James Nelson: Joshua, who is buying office assets today? Where is the equity coming from?

Joshua Carson: Sophisticated U.S. and New York City investors are competing with investors from all over the world. We have done two deals recently with Japanese equity partners and we think there is more of that to come. Last year, we did a deal with a German insurance company. At the same time, you still have a tremendous amount of pension fund and sovereign wealth fund money that has a New York City allocation. And we are obviously up against the major New York City REITS, although with declining stock prices, it may mean they will be less competitive. But this is New York City, we are never buying a dollar for 80 cents. There is always someone out there to create a competitive market.

James Nelson: What is your metric when you are looking to invest? What type of returns are you looking for? What is the equity you’re looking for?

Joshua Carson: L&L is a long-term holder of our office assets. Once we have re-positioned and redeveloped, we never look to sell, instead we will recapitalize the asset and swap one equity partner for another. So for us, it is really about that stabilized return of cost.

James Nelson: Jessica, how important is location today? Are retailers taking smaller stores? Does e-commerce have an effect on the brick-and-mortar store?

Jessica Zaski: Fundamentally for retail, location is one of the most important factors. That being said, every tenant has a different objective with their brick and mortar presence and so what may work for one does not work for another. People are shopping online more, and retailers are starting to re-evaluate their entire strategy and the touch points with consumers. The brick-and-mortar presence has probably never been more important in some ways. People still need to have a relationship with the products, which is why you see much more experiential retail and specialized flagships designed to create a buzz and a relationship with the consumer.

James Nelson: How does that all play into flagship locations? How do tenants look at flagships today?

Jessica Zaski: Following up on what I said about location, it’s all about connecting with your customers, so creating the right impression at a location that has the most impact is crucial. I think retailers accept lower profitability at certain locations, but when they are underwriting a location they are optimistically looking at their projections and saying, “This has to make sense.”  Retailers are not signing on Fifth Avenue expecting to lose money. That being said, retailers on the prime retail corridors, like Times Square and Fifth Avenue, can generally attribute a certain part of the rent to a marketing or advertising part of the budget, especially if they have amazing signage.

James Nelson: Can, tell us a little bit about other Chinese developers you see out there. Is this the tip of the iceberg? Is there more to come?

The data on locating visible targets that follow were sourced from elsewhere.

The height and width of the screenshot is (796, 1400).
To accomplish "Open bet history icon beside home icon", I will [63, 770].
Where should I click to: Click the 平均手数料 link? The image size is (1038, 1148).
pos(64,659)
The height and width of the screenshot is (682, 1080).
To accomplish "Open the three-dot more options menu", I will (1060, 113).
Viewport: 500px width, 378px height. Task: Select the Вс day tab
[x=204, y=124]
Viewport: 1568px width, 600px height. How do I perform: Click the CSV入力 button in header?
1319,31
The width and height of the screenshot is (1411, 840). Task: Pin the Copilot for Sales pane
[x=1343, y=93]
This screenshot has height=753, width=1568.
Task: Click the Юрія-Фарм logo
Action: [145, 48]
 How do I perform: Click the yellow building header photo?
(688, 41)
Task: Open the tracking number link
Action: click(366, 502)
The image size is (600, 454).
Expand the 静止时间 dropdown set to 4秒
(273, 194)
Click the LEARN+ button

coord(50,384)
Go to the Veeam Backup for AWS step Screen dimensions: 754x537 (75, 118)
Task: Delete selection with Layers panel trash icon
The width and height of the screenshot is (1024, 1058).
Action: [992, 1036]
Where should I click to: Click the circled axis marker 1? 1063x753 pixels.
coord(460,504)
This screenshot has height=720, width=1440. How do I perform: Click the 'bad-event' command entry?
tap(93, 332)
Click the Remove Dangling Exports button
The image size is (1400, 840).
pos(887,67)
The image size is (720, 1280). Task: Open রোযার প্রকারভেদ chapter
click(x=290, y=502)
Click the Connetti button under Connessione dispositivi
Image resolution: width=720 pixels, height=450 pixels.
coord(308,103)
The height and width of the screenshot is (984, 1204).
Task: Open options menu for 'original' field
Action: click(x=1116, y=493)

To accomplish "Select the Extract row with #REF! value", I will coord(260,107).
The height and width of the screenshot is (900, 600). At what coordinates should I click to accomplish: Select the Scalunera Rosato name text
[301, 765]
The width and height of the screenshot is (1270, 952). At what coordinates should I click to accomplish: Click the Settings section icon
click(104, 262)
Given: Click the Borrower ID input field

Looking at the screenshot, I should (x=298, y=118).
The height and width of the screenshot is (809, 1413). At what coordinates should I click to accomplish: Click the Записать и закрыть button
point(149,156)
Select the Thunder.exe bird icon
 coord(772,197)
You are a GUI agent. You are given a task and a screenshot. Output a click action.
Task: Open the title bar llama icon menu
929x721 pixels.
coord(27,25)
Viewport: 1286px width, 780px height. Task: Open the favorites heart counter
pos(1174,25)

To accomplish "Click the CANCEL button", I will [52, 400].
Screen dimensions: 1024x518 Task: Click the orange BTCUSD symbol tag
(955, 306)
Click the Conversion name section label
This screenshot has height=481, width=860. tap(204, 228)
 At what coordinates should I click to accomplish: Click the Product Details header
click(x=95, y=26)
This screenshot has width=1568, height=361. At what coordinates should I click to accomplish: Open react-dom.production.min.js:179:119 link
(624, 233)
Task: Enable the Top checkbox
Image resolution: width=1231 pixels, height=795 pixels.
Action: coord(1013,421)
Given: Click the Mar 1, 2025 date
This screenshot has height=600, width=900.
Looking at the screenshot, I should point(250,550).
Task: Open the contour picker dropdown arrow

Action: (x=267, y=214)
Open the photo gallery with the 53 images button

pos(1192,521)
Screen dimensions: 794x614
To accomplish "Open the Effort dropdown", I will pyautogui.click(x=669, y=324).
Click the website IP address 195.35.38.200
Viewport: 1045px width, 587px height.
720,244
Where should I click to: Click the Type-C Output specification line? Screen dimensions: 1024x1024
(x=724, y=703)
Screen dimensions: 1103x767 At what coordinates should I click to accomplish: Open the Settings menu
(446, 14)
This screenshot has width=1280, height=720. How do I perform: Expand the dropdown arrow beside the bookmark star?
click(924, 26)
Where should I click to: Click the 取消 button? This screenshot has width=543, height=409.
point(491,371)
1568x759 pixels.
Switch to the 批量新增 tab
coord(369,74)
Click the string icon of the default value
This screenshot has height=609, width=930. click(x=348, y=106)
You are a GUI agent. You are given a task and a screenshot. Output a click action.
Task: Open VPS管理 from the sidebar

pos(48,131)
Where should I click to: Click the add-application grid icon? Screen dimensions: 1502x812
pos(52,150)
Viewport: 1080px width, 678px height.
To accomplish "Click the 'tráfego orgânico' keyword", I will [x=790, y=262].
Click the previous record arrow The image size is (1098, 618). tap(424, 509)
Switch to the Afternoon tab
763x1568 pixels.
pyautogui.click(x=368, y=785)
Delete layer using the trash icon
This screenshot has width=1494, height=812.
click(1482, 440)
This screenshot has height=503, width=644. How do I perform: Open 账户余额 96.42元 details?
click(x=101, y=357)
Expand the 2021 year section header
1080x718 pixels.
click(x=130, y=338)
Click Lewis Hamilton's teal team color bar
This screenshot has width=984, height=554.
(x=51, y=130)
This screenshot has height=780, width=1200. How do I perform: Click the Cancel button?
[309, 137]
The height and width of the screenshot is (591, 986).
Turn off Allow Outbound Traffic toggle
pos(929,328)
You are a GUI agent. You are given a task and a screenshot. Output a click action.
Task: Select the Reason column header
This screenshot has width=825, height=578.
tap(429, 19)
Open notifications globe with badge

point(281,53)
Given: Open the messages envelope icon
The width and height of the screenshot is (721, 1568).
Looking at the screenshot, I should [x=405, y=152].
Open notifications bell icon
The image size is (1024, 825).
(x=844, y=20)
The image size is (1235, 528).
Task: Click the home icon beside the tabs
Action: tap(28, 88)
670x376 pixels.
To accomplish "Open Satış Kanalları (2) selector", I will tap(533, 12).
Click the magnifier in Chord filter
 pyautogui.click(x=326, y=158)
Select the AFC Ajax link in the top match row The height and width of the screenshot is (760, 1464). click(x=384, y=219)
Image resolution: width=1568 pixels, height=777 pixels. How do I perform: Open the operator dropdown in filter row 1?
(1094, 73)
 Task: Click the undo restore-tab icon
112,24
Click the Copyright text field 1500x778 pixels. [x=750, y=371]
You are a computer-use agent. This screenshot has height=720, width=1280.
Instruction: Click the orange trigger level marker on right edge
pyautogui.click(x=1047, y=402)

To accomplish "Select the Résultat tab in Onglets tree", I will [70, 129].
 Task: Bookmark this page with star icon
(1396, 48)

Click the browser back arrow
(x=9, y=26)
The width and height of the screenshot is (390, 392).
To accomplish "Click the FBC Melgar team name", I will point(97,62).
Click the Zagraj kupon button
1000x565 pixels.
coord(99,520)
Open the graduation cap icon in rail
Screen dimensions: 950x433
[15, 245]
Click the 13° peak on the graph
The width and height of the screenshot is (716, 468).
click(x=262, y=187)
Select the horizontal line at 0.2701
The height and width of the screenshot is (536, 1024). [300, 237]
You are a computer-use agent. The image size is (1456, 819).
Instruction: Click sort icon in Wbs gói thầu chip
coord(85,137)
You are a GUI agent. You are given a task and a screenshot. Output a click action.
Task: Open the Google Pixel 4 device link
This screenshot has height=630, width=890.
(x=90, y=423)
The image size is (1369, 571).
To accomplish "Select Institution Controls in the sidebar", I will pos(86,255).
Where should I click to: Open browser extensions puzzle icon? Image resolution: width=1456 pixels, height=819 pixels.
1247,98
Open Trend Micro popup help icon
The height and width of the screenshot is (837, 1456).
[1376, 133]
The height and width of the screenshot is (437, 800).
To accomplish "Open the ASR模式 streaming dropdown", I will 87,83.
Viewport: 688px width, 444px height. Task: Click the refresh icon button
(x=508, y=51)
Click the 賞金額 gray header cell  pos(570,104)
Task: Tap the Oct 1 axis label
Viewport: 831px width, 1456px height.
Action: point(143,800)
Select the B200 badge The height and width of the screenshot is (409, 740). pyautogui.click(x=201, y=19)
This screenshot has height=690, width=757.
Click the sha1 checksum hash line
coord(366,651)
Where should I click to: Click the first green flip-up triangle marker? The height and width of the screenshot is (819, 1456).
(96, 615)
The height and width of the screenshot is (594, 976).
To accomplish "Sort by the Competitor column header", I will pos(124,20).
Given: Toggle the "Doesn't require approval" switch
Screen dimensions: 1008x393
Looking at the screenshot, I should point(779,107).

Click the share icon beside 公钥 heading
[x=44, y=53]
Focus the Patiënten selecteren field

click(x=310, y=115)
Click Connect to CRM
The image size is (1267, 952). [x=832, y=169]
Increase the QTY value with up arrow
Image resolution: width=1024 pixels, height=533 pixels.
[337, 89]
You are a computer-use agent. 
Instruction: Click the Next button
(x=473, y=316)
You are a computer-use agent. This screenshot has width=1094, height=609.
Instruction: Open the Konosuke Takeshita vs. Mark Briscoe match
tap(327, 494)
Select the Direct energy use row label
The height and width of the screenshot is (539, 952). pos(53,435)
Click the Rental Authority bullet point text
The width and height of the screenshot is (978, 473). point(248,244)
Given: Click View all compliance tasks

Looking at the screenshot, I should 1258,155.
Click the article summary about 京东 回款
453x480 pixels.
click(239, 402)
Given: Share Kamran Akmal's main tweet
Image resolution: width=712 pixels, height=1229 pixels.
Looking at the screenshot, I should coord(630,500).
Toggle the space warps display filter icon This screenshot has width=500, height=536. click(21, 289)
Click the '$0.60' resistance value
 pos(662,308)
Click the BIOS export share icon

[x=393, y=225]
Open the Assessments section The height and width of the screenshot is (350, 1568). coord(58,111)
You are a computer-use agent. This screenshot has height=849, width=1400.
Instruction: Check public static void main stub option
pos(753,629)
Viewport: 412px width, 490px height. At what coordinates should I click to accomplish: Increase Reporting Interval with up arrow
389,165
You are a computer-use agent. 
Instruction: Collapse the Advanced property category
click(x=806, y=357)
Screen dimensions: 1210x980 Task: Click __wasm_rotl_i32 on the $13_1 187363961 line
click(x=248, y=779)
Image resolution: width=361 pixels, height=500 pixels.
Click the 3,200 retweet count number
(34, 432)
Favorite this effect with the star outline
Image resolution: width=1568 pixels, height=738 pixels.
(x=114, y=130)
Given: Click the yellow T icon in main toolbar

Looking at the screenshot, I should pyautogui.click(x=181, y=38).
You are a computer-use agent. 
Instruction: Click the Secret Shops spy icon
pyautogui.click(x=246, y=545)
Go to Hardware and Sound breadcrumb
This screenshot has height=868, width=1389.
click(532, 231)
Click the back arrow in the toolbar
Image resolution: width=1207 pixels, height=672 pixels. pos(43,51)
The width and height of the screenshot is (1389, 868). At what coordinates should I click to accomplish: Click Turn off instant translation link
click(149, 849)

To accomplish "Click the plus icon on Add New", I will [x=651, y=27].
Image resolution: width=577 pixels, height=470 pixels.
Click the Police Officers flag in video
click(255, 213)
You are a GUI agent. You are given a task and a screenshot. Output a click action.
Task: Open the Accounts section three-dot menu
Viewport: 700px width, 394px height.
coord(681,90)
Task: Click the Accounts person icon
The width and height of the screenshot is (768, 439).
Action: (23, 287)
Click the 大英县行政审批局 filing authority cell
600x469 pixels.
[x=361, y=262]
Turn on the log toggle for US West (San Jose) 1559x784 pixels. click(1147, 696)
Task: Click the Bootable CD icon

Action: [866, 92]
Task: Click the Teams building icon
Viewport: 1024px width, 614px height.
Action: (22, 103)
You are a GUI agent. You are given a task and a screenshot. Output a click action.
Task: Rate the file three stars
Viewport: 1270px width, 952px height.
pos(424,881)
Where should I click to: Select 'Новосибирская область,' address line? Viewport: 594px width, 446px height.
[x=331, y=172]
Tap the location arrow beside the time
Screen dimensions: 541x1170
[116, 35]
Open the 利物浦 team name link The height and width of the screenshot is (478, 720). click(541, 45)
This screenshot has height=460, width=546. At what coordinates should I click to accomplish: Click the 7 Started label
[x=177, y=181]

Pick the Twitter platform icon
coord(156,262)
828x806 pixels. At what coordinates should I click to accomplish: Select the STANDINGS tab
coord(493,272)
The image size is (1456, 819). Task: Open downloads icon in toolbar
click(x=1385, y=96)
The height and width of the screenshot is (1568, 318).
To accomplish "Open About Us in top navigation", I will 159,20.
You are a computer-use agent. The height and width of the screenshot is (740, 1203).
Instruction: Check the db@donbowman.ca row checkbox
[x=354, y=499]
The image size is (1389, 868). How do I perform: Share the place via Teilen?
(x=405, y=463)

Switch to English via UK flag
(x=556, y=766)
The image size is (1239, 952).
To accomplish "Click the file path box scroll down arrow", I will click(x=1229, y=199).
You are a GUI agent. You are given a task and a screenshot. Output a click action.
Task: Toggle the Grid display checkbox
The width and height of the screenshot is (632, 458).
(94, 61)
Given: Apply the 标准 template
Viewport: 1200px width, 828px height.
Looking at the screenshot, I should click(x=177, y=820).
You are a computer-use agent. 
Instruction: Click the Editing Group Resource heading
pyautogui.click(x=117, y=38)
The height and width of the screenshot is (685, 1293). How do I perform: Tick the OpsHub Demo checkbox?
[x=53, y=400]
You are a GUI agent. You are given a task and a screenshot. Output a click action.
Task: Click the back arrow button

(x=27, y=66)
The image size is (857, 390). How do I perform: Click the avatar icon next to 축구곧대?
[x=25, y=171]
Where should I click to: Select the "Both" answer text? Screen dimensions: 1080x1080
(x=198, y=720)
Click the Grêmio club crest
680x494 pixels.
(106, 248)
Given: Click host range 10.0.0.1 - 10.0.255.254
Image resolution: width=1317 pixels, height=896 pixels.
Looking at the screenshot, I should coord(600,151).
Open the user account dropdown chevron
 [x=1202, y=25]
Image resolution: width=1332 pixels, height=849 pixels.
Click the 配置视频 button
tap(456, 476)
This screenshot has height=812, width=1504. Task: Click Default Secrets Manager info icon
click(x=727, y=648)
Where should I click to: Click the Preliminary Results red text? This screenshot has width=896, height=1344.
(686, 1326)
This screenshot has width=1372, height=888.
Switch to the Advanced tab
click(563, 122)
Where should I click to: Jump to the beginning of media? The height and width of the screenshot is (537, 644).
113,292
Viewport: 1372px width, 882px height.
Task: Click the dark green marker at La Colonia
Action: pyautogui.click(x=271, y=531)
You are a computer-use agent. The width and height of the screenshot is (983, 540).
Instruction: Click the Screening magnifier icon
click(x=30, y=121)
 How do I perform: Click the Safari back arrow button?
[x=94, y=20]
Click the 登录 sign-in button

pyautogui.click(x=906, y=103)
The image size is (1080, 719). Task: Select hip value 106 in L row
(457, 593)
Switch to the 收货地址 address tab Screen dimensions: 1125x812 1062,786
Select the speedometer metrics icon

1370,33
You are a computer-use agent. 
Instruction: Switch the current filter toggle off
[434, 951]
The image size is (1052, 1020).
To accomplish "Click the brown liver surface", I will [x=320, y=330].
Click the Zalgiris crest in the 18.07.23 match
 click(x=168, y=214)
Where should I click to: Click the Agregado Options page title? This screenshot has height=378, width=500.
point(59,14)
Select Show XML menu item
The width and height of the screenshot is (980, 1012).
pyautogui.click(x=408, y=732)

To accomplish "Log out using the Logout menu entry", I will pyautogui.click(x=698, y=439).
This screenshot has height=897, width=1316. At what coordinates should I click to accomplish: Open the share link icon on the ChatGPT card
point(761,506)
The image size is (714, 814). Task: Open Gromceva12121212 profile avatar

Can Tavsanoglu: We see a lot of interest from China. There is a lot of Chinese capital chasing deals in New York City, but developing here is a very different animal. It is still very difficult to enter the New York City market, or any foreign market, on the development side.  We have a lot of people coming to us for education and expertise. On the other hand, we will see a lot more Chinese capital coming here for limited partnership deals once they resolve transparency and trust issues.